Why the ISO standard for maritime security – ISO/PAS 28007 – is not a security and human rights standard.
A recent blog on the Measuring Business and Human Rights website examines the wide range of codes of conduct and management system standards that have been developed in recent years to guide the responsible provision of security services, on land and at sea. However, the inclusion of an International Organization for Standardization (ISO) standard for maritime security in that list of codes and standards is erroneous. The ISO/PAS 28007:2012 Ships and marine technology – Guidelines for Private Maritime Security Companies (PMSC) providing privately contracted armed security personnel (PCASP) on board ships (and pro forma contract) – ISO/PAS 28007 in short – cannot be described as a “security and human rights” standard. ISO/PAS 28007 stands out from the other standards because of the lack of inclusivity and transparency in its drafting and for its failure to include human rights provisions.

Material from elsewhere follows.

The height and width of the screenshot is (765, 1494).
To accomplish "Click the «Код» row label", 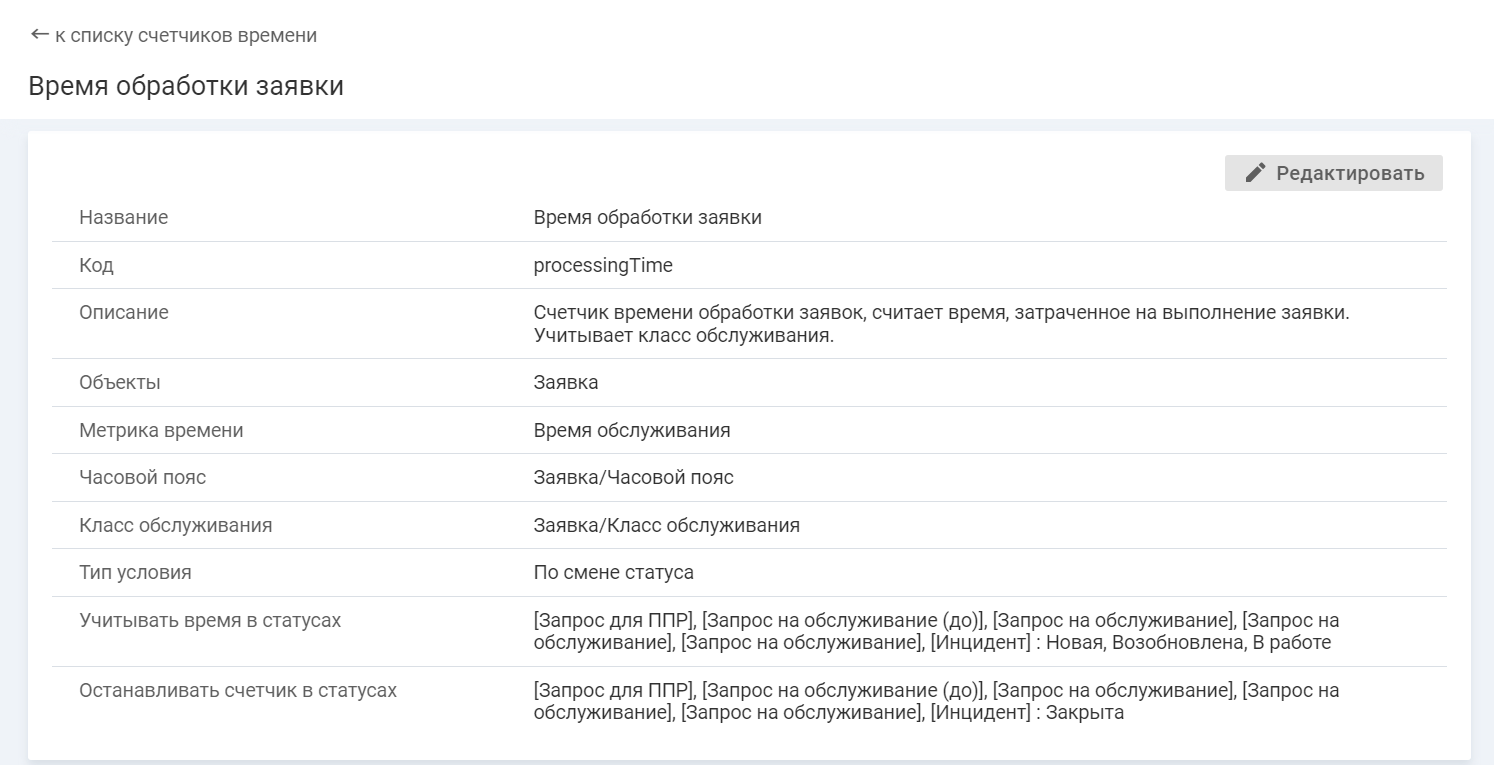I will point(97,265).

To the first point, unlike the committee that drafted ANSI/ASIS PSC.1:2012 Management system for quality of private security company operations – Requirements with guidance (PSC.1 in short), which included academics and representatives from NGOs such as Human Rights First, Amnesty International USA, the Geneva Center for the Democratic Control of Armed Forces, and Fund for Peace, the Technical Committee that drafted the ISO/PAS 28007 did not include academics, civil society organizations, and other key interested parties and stakeholders.

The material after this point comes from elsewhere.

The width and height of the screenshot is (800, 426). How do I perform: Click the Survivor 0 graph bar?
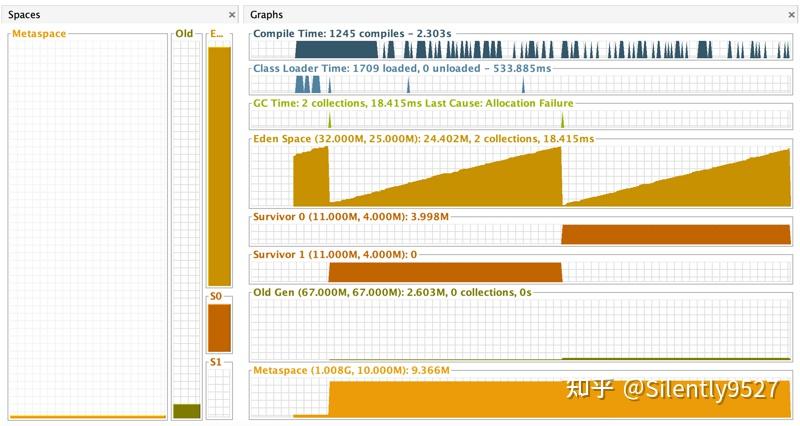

Regarding human rights, the ISO/PAS 28007 cannot be described as contributing to the mutually reinforcing and complementary nature of the other standards. Two notes in the definitions section point out that the International Maritime Organization does not believe that the International Code of Conduct for Private Security Providers (ICoC) or the Montreux Document are applicable to maritime security operations. This will make it very challenging for the ICoC Association to consider recognizing certification to the ISO/PAS 28007 as meeting the principles and certification requirements of the ICoC.
The ICoC Association will also likely struggle with the fact that the ISO/PAS makes almost no reference to international human rights law. The Universal Declaration of Human Rights is not listed as an informative document in the bibliography, and in the entire standard human rights are only referenced twice: once in conjunction with health and safety stating that the organization should have guidelines for disciplinary offenses involving human rights abuses, and the second time to state that the organization should develop procedures to identify applicable international law to include human rights obligations. Human rights are erroneously mentioned a third time referring to possible limits under human rights law to screening personnel. International human rights law does not speak to this issue.
What is not addressed in the ISO/PAS 28007 that is covered in other standards like the ICoC and PSC.1? Two key issues neglected in the ISO/PAS 28007 are the responsibility of maritime security companies to respect human rights and to carry out human rights due diligence processes. There is also no mention of conducting human rights risk analyses or engaging with affected communities and stakeholders during that process. In fact, there is no mention that maritime security operations can potentially impact on human rights. Furthermore, there are no stipulations for human rights trainings for personnel, and the requirements for grievance mechanisms are inadequate. While there is a provision that no one under 18 should be employed to carry weapons, there is no reference to avoiding the worst forms of child labor or other gross human rights violations. The ISO/PAS 28007 is simply not a human rights standard.
Unfortunately, it also falls short in terms of what certification to the standard can hope to accomplish with regards to ensuring responsible provision of maritime security services. One important point about certification to the ISO/PAS 28007 needs to be clarified. Companies are not certified to the ISO/PAS 28007; as a Publicly Available Specification (PAS) this is not possible. Technically they are certified to ISO 28000: Specification for security management systems for the supply chain using ISO/PAS 28007 as guidance. Here there is a fundamental breakdown in the logic of what companies claim to be achieving through certification. The ISO 28000 is about addressing risks in the supply chain. It is not about addressing the risks of security operations, or about the quality of security operations – two things that PSC.1 does address.
Currently, the Technical Committee that created the ISO/PAS 28007 has submitted it for comments and voting as a Draft International Standard (DIS). If successful, this would turn the ISO/PAS into a full ISO international standard. The DIS has not been updated and is the PAS word for word – quite surprising considering that 22 maritime security companies have been certified to date. One would think that there would have been at least a few lessons learned that would indicate the need for some changes to the standard’s language. The DIS is currently open for comment until the end of October and the vote closes on November 19. Interested parties should take this opportunity to reach out to their national standards bodies and submit their comments and concerns. If the ISO 28007 wants to be in the company of the other security standards detailed in the Measuring Business and Human Rights blog, it must include human rights provisions.
For a detailed chart, comparing the provisions of the ICoC, PSC.1 and the Voluntary Principles on Security and Human Rights, see the recent briefing paper by Human Analytics.